-- Input data follows --
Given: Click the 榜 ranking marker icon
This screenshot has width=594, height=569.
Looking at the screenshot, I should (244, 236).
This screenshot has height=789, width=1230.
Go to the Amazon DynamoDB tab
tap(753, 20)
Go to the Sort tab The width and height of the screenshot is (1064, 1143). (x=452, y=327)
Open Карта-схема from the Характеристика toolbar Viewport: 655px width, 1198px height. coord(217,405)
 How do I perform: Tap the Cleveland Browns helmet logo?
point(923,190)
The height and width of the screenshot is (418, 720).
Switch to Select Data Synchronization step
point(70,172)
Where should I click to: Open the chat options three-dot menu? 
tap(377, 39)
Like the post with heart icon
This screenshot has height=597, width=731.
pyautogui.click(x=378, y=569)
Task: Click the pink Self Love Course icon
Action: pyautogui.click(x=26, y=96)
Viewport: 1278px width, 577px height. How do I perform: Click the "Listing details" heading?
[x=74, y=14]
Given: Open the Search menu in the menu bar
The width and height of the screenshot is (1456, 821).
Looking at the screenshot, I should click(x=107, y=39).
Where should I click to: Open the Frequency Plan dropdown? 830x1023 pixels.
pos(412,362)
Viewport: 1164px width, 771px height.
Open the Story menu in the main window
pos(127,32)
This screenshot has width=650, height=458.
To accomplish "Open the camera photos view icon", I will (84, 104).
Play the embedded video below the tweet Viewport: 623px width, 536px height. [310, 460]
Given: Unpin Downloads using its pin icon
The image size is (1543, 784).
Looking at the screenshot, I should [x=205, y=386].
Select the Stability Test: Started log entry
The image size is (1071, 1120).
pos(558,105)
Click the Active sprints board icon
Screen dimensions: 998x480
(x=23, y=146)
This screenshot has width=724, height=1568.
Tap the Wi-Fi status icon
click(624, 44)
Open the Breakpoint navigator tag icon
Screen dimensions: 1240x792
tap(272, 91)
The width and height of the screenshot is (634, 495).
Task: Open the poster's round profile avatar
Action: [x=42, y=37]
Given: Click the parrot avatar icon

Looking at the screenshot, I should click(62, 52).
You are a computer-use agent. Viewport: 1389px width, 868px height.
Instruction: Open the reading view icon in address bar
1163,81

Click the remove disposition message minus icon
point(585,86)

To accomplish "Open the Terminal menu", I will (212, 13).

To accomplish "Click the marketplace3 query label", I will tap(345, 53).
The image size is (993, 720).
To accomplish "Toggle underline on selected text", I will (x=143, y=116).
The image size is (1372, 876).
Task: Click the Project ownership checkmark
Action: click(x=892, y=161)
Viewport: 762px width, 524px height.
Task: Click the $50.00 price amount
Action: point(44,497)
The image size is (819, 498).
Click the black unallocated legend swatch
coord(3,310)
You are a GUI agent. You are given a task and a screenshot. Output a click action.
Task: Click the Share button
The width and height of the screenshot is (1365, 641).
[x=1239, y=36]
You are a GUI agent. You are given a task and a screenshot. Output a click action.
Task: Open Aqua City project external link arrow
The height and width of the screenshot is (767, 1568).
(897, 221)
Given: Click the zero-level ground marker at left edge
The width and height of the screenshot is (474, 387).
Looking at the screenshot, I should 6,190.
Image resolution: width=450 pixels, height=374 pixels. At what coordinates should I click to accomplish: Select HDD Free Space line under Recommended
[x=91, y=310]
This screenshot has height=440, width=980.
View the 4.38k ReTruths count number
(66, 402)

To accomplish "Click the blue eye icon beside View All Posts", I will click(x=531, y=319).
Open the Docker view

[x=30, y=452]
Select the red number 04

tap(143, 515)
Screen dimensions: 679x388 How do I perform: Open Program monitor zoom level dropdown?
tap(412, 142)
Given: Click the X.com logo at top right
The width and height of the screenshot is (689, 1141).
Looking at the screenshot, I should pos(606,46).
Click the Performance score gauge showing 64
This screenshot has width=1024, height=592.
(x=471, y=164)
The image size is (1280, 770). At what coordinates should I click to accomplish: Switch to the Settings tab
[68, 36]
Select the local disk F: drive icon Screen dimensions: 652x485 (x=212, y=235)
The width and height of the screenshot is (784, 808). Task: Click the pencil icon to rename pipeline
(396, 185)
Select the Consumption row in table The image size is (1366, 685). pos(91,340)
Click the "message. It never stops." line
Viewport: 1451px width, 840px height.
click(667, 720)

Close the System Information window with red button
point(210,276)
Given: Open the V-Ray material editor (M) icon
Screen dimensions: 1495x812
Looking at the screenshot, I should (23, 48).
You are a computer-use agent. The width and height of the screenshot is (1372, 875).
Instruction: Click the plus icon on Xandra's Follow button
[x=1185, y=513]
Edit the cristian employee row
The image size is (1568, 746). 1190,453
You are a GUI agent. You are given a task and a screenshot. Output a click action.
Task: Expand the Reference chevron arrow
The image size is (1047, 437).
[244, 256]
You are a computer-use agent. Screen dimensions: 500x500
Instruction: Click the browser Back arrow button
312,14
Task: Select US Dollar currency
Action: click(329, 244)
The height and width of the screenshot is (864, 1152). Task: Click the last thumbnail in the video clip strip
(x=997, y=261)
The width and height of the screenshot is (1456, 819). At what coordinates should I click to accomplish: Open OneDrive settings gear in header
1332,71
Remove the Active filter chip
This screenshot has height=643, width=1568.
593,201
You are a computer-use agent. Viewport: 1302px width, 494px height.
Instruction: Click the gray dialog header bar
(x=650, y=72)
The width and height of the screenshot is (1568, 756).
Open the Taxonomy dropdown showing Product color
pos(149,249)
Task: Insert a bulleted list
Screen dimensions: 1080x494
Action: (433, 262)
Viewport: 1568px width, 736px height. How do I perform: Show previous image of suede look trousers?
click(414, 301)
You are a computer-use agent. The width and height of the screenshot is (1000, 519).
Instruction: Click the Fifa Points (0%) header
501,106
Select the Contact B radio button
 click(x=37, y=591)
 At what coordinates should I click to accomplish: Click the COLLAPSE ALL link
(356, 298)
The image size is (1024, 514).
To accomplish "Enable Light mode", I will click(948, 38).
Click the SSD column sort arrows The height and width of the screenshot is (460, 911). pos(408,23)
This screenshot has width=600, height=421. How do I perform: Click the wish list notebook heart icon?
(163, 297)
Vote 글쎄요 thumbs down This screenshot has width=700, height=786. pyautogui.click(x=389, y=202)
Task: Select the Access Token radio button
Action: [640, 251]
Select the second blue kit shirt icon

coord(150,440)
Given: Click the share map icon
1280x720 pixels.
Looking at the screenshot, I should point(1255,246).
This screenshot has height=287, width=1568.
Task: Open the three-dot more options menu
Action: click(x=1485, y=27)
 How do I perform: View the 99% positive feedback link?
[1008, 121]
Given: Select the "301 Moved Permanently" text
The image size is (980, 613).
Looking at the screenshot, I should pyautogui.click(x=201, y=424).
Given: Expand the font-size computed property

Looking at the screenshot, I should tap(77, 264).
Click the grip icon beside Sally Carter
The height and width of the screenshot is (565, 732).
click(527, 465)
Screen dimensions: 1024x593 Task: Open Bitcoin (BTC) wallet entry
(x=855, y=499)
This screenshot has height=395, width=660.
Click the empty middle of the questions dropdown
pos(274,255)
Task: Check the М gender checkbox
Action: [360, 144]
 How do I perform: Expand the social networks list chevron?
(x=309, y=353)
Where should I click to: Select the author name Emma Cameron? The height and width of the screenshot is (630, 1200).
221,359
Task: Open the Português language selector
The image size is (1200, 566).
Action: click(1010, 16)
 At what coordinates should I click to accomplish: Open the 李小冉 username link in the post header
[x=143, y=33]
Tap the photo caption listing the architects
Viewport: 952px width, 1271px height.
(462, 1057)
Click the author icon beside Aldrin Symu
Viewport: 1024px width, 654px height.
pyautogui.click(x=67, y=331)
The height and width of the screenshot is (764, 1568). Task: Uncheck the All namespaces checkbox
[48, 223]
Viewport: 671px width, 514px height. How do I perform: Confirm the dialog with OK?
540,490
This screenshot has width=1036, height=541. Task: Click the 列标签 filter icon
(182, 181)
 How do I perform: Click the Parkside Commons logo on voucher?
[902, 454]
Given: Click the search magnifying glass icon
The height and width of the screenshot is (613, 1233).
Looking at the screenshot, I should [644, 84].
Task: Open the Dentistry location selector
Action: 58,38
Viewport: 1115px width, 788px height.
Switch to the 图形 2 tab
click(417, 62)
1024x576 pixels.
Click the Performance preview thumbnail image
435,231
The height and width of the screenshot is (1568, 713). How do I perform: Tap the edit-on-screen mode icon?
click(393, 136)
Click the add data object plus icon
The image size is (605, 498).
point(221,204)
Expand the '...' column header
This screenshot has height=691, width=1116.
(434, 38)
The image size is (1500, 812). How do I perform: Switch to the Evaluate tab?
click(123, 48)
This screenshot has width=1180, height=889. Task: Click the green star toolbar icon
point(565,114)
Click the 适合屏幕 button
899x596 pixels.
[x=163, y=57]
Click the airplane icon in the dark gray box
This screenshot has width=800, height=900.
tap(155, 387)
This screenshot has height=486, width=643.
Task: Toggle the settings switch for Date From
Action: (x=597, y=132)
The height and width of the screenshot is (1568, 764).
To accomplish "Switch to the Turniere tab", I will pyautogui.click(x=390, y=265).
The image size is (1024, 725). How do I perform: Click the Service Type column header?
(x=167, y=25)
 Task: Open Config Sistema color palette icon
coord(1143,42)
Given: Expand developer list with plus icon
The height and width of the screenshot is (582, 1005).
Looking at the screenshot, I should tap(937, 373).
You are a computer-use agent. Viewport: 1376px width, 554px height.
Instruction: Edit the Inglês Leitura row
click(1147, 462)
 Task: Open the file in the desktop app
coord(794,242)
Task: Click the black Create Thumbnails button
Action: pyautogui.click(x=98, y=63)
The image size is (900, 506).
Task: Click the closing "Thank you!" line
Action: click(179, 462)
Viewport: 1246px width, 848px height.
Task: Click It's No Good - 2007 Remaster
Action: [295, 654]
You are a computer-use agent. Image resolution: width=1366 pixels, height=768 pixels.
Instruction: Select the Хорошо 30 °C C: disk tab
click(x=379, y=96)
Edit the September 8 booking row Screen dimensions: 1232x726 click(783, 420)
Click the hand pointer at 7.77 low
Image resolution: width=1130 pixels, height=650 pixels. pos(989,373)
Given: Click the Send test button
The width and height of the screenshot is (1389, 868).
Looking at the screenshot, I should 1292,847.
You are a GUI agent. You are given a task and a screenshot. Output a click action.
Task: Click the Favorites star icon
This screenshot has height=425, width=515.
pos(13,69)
-- Input data concluded --
◆ **Problem to work on**
Referring to the material above, set down exactly the lines between the line with "Go to the Sort" and the line with "The height and width of the screenshot is (418, 720).", inclusive, and no other lines.

◆ **Exercise response**
Go to the Sort tab The width and height of the screenshot is (1064, 1143). (x=452, y=327)
Open Карта-схема from the Характеристика toolbar Viewport: 655px width, 1198px height. coord(217,405)
 How do I perform: Tap the Cleveland Browns helmet logo?
point(923,190)
The height and width of the screenshot is (418, 720).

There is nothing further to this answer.